ENEOSがドイツ・GEF1と合成燃料分野で協業 - 日本への初輸入へ(マイナビニュース)

2026-07-21
ENEOSがドイツのGEF1と合成燃料分野で協業し、日本への初輸入を目指す。

専門家の視点

ENEOSとドイツGEF1の合成燃料協業は、欧州の生産能力と日本の需要を繋ぐ国際バリューチェーンの具体案ですが、ここには「期待先行」の構造が明確に見えます。実体として、GEF1のドイツ大規模e-ガソリン製造施設はまだ開発段階であり、商業生産の開始時期や年間生産量が記事に明記されていません。ENEOSにとって日本初の輸入案件と位置付けられていますが、売買契約(SPA)の締結はされたものの、実際の輸入スケジュールや数量は不透明です。物語では、合成燃料を「電動化が難しい分野の解決策」とフレーミングし、RED IIIなどの規制適合性を強調することで、低炭素燃料としての正当性を訴えています。
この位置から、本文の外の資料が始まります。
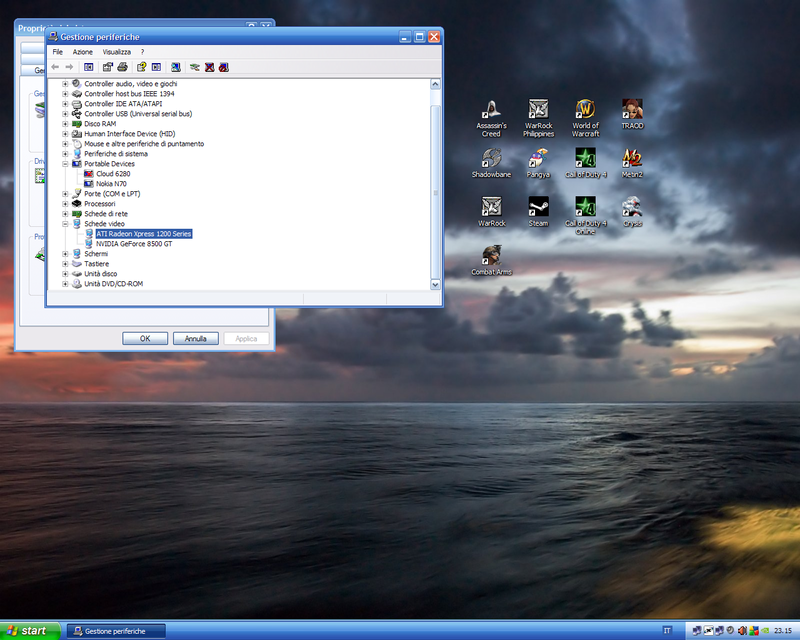Select the Combat Arms desktop shortcut
Screen dimensions: 800x640
(x=490, y=257)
しかし、合成燃料の製造コストや必要とする再生可能電力の規模といった経済合理性の壁についての言及はなく、既存インフラとの互換性だけが前面に出ています。期待は、ENEOSのカーボンニュートラル基本計画に沿った投資家や規制当局へのアピールとして機能しやすい一方、市場ではまだ実証段階の技術が早期の商用化を前提に評価されるリスクがあります。
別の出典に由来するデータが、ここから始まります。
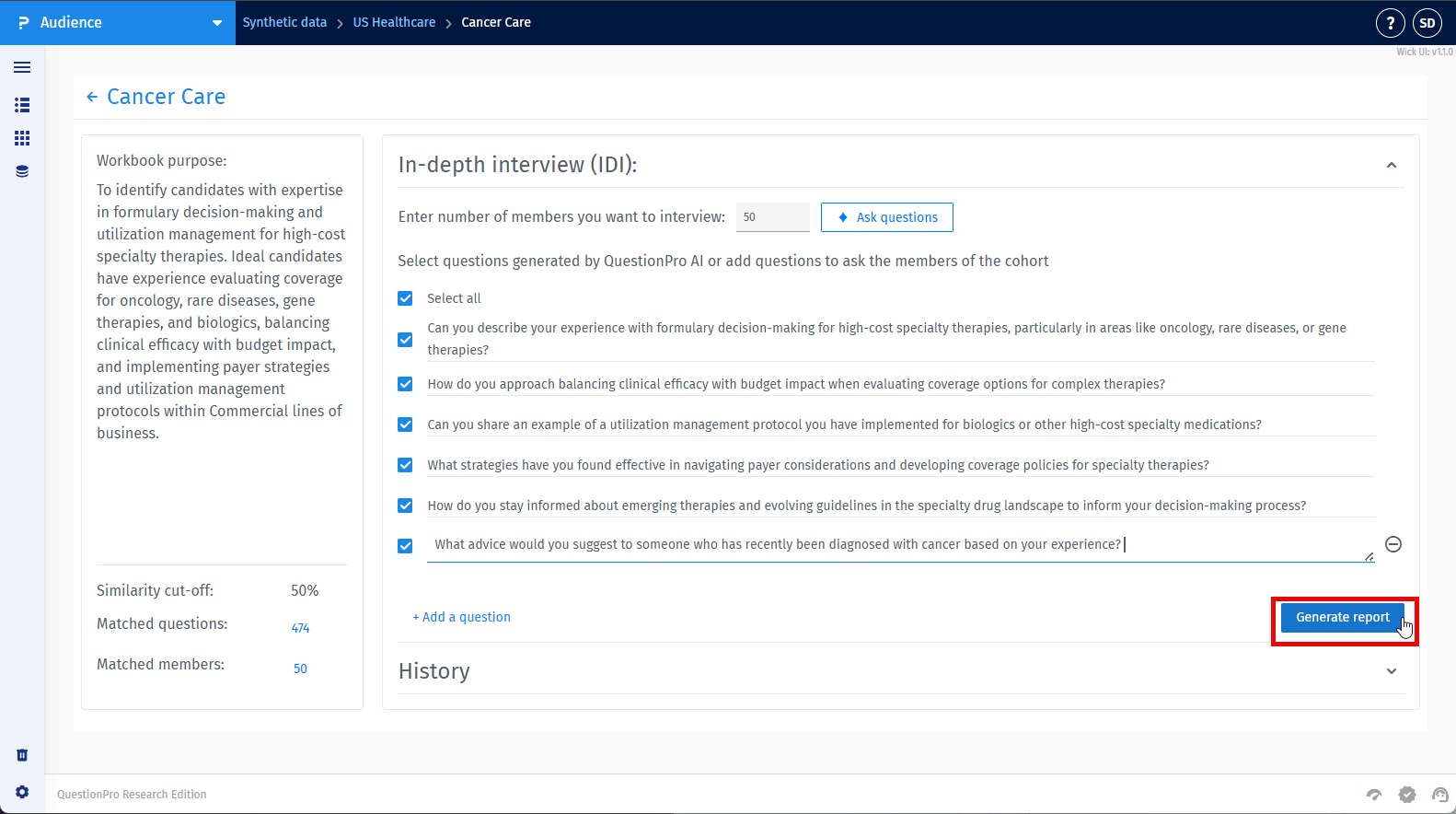Toggle checkbox for utilization management protocol question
マイナビニュース 2026年07月21日 17時01分 ENEOSは7月17日、ドイツのGerman eFuel One(GEF1)と、合成燃料分野で戦略的協業を開始したと発表した。合成燃料の日本導入支援と、低炭素燃料の国際的なバリューチェーン構築を目的とするもので、ENEOSにとっては日本への合成燃料初輸入案件、GEF1およびeFuelにとっては欧州域外への初の輸出案件となる。 今回の協業は、ENEOSとeFuelのこれまでの関係を土台に、GEF1のプロジェクト体制の下で産業・商業分野における連携を一段と強化するもの。eFuelはGEF1の株主かつ戦略的パートナーで、GEF1はドイツで大規模なe-ガソリン生産設備の開発を進めている。協業の一環として、ENEOSとeFuelは、今後のe-ガソリン供給に関する売買契約(SPA)を締結したという。 合成燃料は、再生可能電力を用いて製造したグリーン水素や回収したCO2、またはバイオマスのガス化で得られる合成ガスなどを原料に製造される。厳格な持続可能性基準や規制要件に適合して製造された場合、既存のインフラやエンジン、流通システムとの互換性を維持しながら、ライフサイクル全体でのCO2排出量を大幅に削減できる可能性があるとされる。 ENEOSは、グループのカーボンニュートラル基本計画で合成燃料を重要な脱炭素施策のひとつに位置付けている。GEF1からの輸入を通じ、合成燃料の導入・流通・利用に関する実践的な知見を早期に蓄積し、需要や規制の変化に対応しながら将来の供給拡大に向けた体制の整備を進められる。輸送・モビリティ分野の顧客に低炭素燃料の選択肢を提供することで、カーボンニュートラル社会の実現に向けた取り組みを強化するとしている。 一方、GEF1はこの協業でアジア初のオフテイクパートナーを確保し、今後の国際供給契約に向けた重要な先行事例となる。合成燃料は、ドイツ初の大規模e-ガソリン製造施設で、グリーン水素と回収したCO2を組み合わせて製造される。同プロジェクトではCAC ENGINEERINGが開発したMethaFuel技術を中核に採用し、高品質な合成炭化水素を効率的かつ大規模に製造するとしている。 合成燃料は、電動化が難しい分野を中心に、ネットCO2排出量の少ない実用的な解決策として注目を集めている。欧州では再生可能エネルギー指令(RED III)の導入により、先進バイオ燃料や非バイオ由来再生可能燃料(RFNBO)の重要性が増しており、GEF1の製造コンセプトはこうした基準や規制要件を満たすよう設計されているという。両社は欧州の生産能力を日本の需要と連動させ、グローバルな合成燃料市場の発展に貢献するとしている。